Tromso Cathedral was built in 1861. ⓒDeborah M. Bernstein

Inspiring Churches

Tromso Cathedral was just steps from our hotel. It’s a rare wooden church designed in 1861 by architect Christian Heinrich Grosch. Did you know this may be the northernmost Protestant church on the planet? The 600-seat Gothic-style church used to seat nearly 1,000 people, but seats and benches were removed over the years to accommodate more room for tables in the rear of the church. It still seems very spacious.

Even more impressive is Tromsdalen Church, also known as Ishavskatedralen, or the Arctic Cathedral. The church towers high over Tromso Sound and Tromso Bridge. We walked from our hotel across the bridge and up the hill to this architectural gem.  The church, which opened in 1965, is very simple with clean lines and a Scandinavian design.

The organ in the Arctic Cathedral has nearly 3,000 pipes! ⓒDeborah M. Bernstein

Two highlights of the Arctic Cathedral are the breathtaking eastern mosaic glass wall and an organ. The mosaic, added in 1972, has been called one of Victor Sparre’s most prominent artistic creations and shows God’s hand with three rays of light. It is probably even more impressive in the summer when light streams through the glass into the church.
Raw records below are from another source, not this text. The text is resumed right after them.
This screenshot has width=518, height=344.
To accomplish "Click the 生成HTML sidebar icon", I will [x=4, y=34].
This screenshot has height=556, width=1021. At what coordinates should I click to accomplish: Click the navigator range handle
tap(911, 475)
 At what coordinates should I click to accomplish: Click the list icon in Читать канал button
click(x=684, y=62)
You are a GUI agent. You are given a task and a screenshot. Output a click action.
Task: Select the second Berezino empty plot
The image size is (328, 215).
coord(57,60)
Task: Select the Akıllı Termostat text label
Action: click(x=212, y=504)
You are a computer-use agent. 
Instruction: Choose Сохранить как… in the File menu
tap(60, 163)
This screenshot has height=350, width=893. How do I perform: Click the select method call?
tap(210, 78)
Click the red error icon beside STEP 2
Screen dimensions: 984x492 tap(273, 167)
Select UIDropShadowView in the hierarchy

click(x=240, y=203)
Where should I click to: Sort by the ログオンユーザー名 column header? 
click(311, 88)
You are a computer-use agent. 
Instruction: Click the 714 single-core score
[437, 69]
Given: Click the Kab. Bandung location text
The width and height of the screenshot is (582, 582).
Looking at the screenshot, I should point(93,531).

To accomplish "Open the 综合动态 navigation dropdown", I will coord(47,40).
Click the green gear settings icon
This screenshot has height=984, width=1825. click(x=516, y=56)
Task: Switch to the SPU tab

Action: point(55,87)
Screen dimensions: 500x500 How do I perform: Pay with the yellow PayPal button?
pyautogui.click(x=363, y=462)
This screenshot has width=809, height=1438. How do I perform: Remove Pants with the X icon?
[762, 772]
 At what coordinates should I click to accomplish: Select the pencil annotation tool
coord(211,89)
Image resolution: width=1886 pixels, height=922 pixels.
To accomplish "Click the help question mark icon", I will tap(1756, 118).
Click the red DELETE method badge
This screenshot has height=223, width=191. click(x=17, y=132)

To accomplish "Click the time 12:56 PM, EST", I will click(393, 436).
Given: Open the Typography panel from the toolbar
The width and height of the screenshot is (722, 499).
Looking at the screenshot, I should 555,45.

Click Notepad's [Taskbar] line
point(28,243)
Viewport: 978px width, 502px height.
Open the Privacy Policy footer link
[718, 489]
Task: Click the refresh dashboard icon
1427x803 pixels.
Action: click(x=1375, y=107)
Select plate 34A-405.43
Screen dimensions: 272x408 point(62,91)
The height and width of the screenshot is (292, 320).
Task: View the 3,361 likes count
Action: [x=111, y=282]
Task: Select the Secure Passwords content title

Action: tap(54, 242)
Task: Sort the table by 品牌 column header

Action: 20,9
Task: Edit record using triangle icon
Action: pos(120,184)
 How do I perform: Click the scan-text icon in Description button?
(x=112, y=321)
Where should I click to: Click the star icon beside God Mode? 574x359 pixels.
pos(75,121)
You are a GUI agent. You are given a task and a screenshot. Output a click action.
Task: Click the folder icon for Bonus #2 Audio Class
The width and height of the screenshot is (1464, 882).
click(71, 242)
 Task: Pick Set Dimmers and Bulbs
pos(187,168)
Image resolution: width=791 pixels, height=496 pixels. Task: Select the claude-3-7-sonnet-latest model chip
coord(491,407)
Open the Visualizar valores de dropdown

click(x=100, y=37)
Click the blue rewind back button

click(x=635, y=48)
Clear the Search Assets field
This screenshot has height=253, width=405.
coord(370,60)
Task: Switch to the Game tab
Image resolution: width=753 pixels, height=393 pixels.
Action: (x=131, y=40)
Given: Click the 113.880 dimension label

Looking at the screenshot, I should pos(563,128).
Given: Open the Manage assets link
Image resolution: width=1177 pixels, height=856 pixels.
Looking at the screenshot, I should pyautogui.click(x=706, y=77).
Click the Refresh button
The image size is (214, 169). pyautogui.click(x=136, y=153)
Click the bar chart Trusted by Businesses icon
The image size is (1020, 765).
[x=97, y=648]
The church organ is built in French Romance style. Woodwork is mostly solid pine, and the design is in keeping with the Cathedral’s modern feeling. The organ’s 2,940 pipes range in size from 0.2 inches to 31.5 feet, and its bellows are made from reindeer hide.

More to See and Do

There’s much more to see and do in Tromso, though. We visited the Polar Museum, which is located in a wharf house dating back to 1837. It pays homage to Tromso’s history as a center for Arctic expeditions and hunting. A few of us even went to the Magic Ice Bar for a true Nordic experience. It’s like a visit into an ornately designed refrigerator. Cold, but interesting. There are impressive ice carvings and seating covered in animal pelts to keep us warm. Don heavy, down parkas and sip on cold beverages, served in glasses made of ice! Wow! It was fun — and not that chilly if you’ve spent years living in Minnesota or Siberia.

Get a cold beverage in a glass made of ice at the Magic Ice bar. ⓒDeborah M. Bernstein

There were so many memorable moments, like the journey up Tromsdalstinden Mountain by Fjellheisen cable car. Scamper into the car and watch the world go by as you travel to the top of the mountain. The views of the city below and the mountains around you are breathtaking!

For a spectacular view of Oslo, take the  Fjellheisen cable car to the top of Tromsdalstinden Mountain. ⓒDeborah M. Bernstein

The whole point of our trip was to chase the Northern Lights. As I pointed out, the aurora borealis is never guaranteed. You have to have a lot of patience and even more luck. Still, I would recommend a trip to Norway during the winter without a minute of hesitation. Next time, I’ll have to visit in the summer.

2 thoughts on “Chasing the Northern Lights in Norway”

  1. We went to Tromso in December five years ago, so this brought back great memories! We couldn’t do the reindeer sled ride because there was too little snow, but did do a northern lights tour. Too cloudy to see much, but during breaks in the clouds our guide took long exposure photos where the green lights became visible. There were plenty of other things to see in Tromso and we had a wonderful time. The mostly dark days didn’t bother us, and because of the Gulf Stream, the temps stayed mostly in the 30s. Can’t wait to go back!